> **What you will do**: Say how many lines in the data hold "resolution". Nothing else belongs in the answer.

****************

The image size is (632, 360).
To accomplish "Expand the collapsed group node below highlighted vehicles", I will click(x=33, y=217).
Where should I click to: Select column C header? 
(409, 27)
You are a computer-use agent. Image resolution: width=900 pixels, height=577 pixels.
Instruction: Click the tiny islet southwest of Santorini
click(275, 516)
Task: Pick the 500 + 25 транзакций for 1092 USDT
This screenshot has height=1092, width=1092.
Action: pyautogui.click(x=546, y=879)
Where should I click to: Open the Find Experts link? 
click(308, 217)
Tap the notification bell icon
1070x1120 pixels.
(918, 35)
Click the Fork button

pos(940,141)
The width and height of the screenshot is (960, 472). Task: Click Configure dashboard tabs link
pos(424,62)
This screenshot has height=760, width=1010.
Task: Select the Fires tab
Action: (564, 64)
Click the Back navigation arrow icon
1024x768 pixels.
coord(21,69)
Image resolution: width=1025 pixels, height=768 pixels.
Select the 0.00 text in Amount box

****************

> **Reply to the task**: 2